We truly live in a world that never sleeps. The Internet, television, radio, and customer service telephone lines are continuously available, all day, all night, 365 days of the year. It's like a "we never close" Las Vegas, everywhere. We are so used to doing whatever we need to do, at any time that's convenient to us, that we could easily eliminate sleep ffrom our lives altogether if our physiology would only cooperate.

Are you old enough to remember when banks closed at 3 in the afternoon? When 24 hour time displays were restricted to hospitals and the military?

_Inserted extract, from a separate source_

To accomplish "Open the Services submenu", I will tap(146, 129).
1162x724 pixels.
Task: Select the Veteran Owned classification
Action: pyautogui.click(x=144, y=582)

When television studios went off the air around 11 at night to the strains of the Star Spangled Banner? When graveyard shifts were limited to emergency services, manufacturing plants and Ma Bell?

Research has clearly demonstrated that after 7 to 10 days of no sleep, individuals become so confused and disoriented that they can no longer be held legally liable for their actions. As a nation, we are chronically sleep-deprived. Not to the extent of being awake continuously for days at a time, but we never quite get enough. We have no idea, yet, what effect our busy, overactive minds will have on us over the long term.

Will we adapt to sleeping less as human beings have always adapted to changes in their environment? Or will we start to suffer new maladies and distressful physical conditions because our bodies can't keep up the pace?

We have 21st Century brains exploding in our Paleolithic bodies. Whether they can eventually accommodate each other is the big question.